Noblesse oblige : un chef-d’œuvre d’humour noir, de cruauté élégante et d’intelligence
L’histoire suit Louis Mazzini, fils d’une femme rejetée par sa famille aristocratique pour avoir épousé un chanteur italien sans fortune. Humiliée et condamnée à une existence modeste, sa mère nourrit un ressentiment qui finit par contaminer son fils. Lorsque celle-ci meurt, Louis décide de prendre sa revanche. Son objectif est simple : devenir duc. Le problème est que huit héritiers se trouvent entre lui et le titre. La solution qu’il imagine est beaucoup moins simple et infiniment plus réjouissante pour le spectateur.

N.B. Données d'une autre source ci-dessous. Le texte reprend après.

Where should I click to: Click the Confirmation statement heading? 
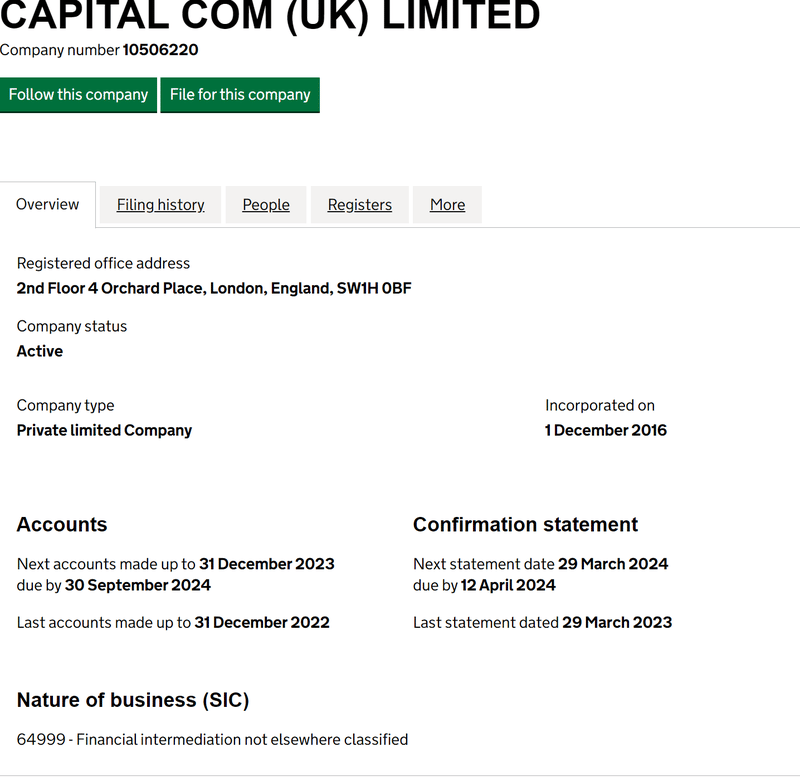tap(525, 524)
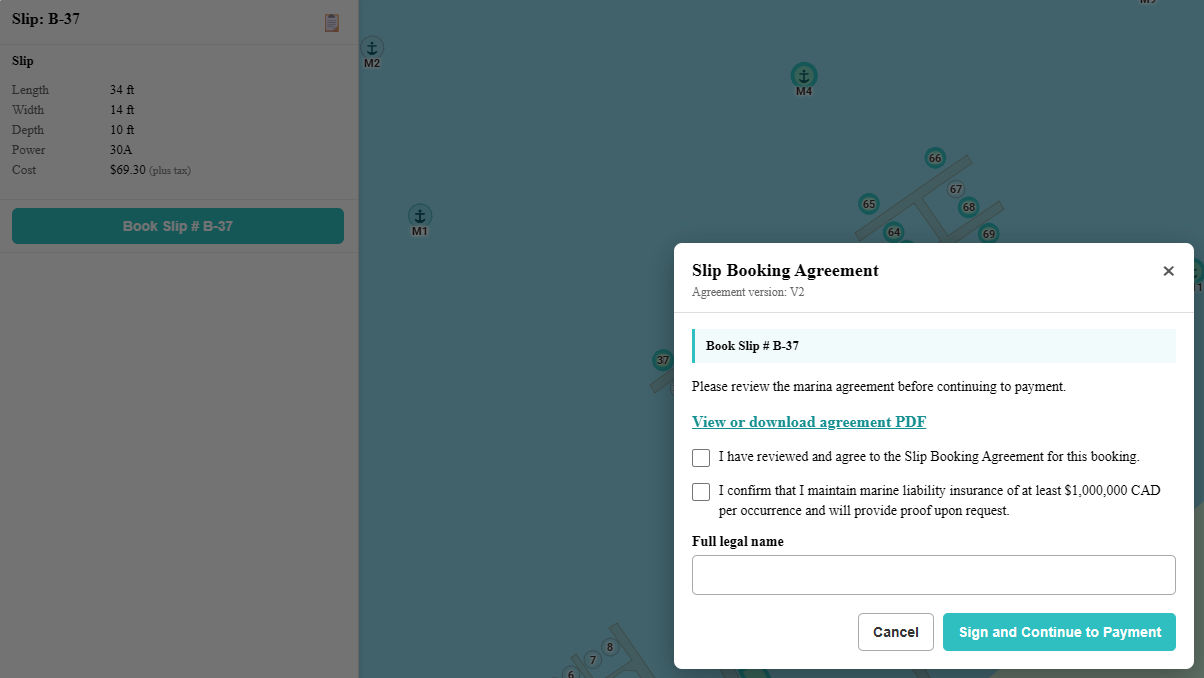This screenshot has width=1204, height=678.
Task: Click slip marker 37 on the map
Action: click(x=662, y=360)
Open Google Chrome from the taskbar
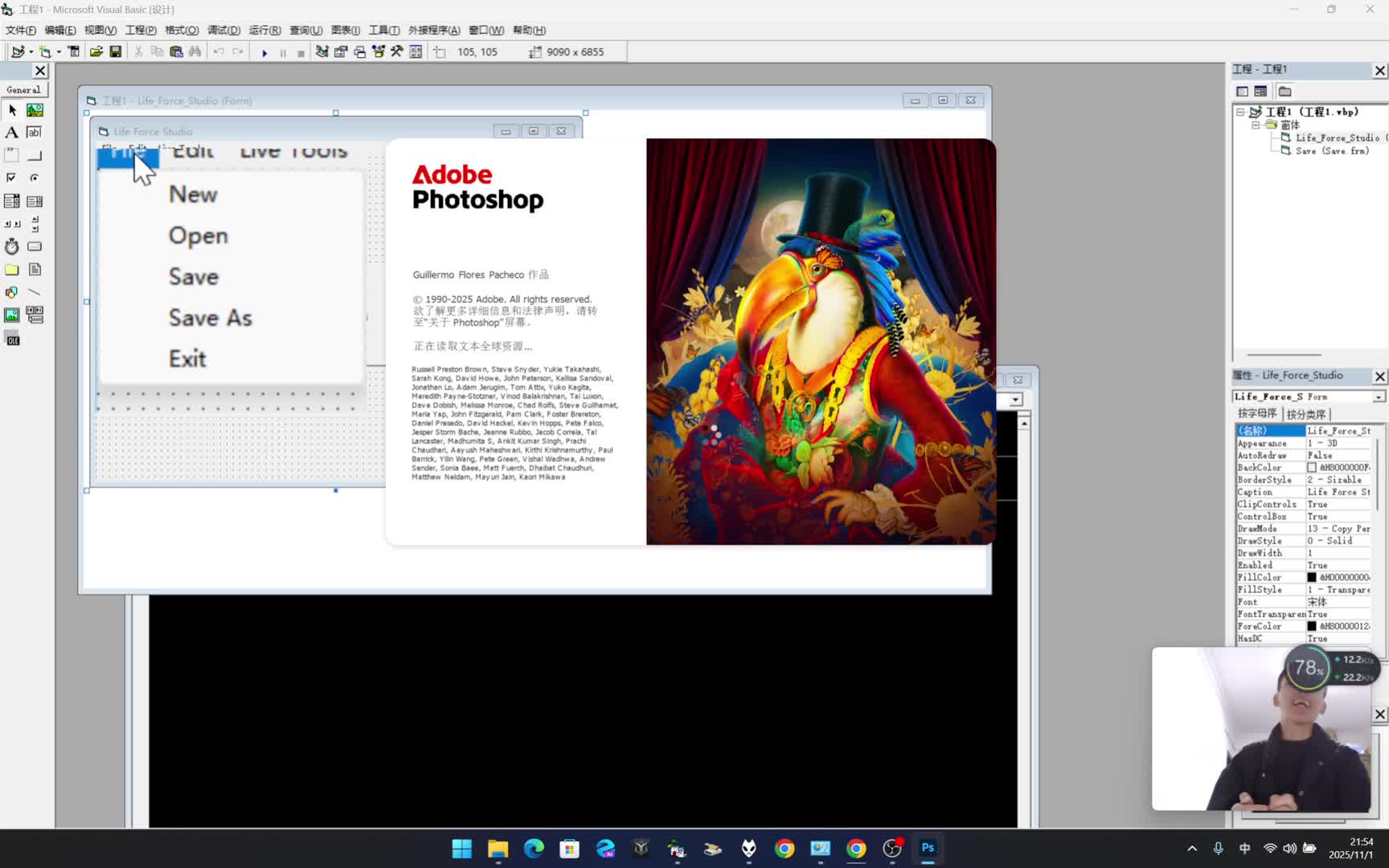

Le génie du scénario réside dans cette idée délicieusement immorale : faire d’un assassin méthodique un personnage attachant. Louis élimine méthodiquement les membres de sa famille avec un calme, une intelligence et une élégance qui rendent chacune de ses manœuvres irrésistibles. Le film ne cherche jamais à l’excuser mais nous invite à partager son regard ironique sur une aristocratie oisive, ridicule, prétentieuse et souvent profondément stupide.
La critique sociale est d’une modernité étonnante. Sous ses airs de comédie raffinée, Noblesse oblige démonte les mécanismes du privilège, du sang bleu et de la reproduction sociale. Les aristocrates qu’il met en scène ne doivent leur position ni à leur mérite ni à leur intelligence mais simplement à leur naissance. Face à eux, le bâtard ambitieux apparaît presque comme un produit logique du système qu’il cherche à conquérir.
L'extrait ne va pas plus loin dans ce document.